::: AUSZUG

Elektroautos sind die Stars der Messe
Zählte Deutsch in den letzten Jahren noch zu einer Art inoffiziellen Amtssprache auf den Gängen, sind 2020 praktisch keine Ausländer mehr zu sehen. Die allermeisten Vorstände aus Europa haben die Anreise nach China ausgelassen, wahrscheinlich, um sich die zweiwöchige Pflichtquarantäne in einem staatlich zugewiesenen Hotelzimmer zu ersparen. Dabei gäbe es endlich wieder gute Nachrichten für sie. Während die Branche in Europa und den Vereinigten Staaten nach wie vor massiv leidet, ist China erneut zum Hoffnungsträger der deutschen Autoindustrie geworden. Nach einem kurzen, aber massiven Einbruch von fast 80 Prozent steigen die Absätze nun seit fünf Monaten wieder. Im August zeigten die Fahrzeugverkäufe gar ein sattes Plus von 11,6 Prozent verglichen mit dem Vorjahr. Dabei hat die „goldene Jahreszeit“ für Autokäufe in China gerade erst begonnen.
Im Reich der Mitte erfreuen sich vor allem deutsche Luxuswagen nach wie vor hoher Beliebtheit. Daimler verkauft weltweit mehr als ein Drittel aller S-Klassen im Reich der Mitte, oft sind die Kunden jung, für viele ist es gar der erste Autokauf. Auch Volkswagen setzt rund 40 Prozent aller Autos auf dem chinesischen Markt ab und investiert derzeit zwei Milliarden, um im Bereich Elektro-Mobilität aufzuholen. Das ist auch dringend nötig, wie ein Rundgang über die Schau zeigt. Elektroautos sind die Stars der Messe. In fünf Jahren soll in China ein Viertel der verkauften Autos elektrisch fahren – rund vier Millionen im Jahr. Doch auf dem größten Markt für E-Fahrzeuge der Welt in können die deutschen Hersteller bisher nicht wirklich mithalten, bemängeln Kritiker.

::::::

AUFGABE A: Gib aus dem Auszug wörtlich die Stelle wieder, die mit „Im Reich der Mitte erfreuen“ beginnt und bis einschließlich „mithalten, bemängeln Kritiker.“ reicht.
AUFGABE B: Warum haben die meisten europäischen Vorstände laut dem Auszug 2020 auf die Anreise nach China verzichtet?

::: BEREITGESTELLTE DATEN

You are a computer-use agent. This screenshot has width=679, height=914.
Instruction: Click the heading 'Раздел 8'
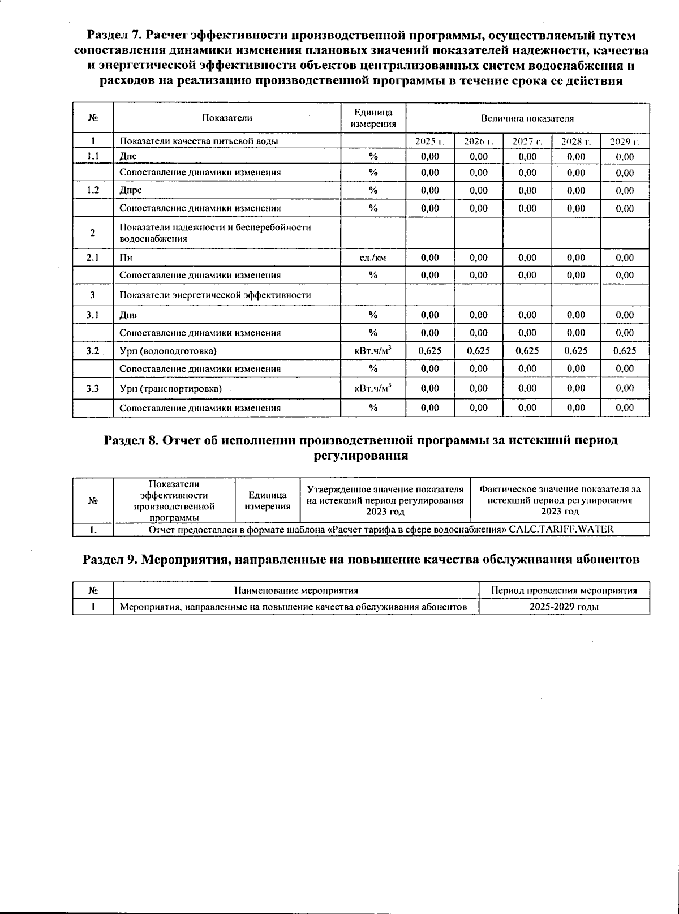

::::::

SCHRIFTLICHE ANTWORT A:
Im Reich der Mitte erfreuen sich vor allem deutsche Luxuswagen nach wie vor hoher Beliebtheit. Daimler verkauft weltweit mehr als ein Drittel aller S-Klassen im Reich der Mitte, oft sind die Kunden jung, für viele ist es gar der erste Autokauf. Auch Volkswagen setzt rund 40 Prozent aller Autos auf dem chinesischen Markt ab und investiert derzeit zwei Milliarden, um im Bereich Elektro-Mobilität aufzuholen. Das ist auch dringend nötig, wie ein Rundgang über die Schau zeigt. Elektroautos sind die Stars der Messe. In fünf Jahren soll in China ein Viertel der verkauften Autos elektrisch fahren – rund vier Millionen im Jahr. Doch auf dem größten Markt für E-Fahrzeuge der Welt in können die deutschen Hersteller bisher nicht wirklich mithalten, bemängeln Kritiker.

SCHRIFTLICHE ANTWORT B: Wahrscheinlich wollten sie sich die zweiwöchige Pflichtquarantäne in einem staatlich zugewiesenen Hotelzimmer ersparen.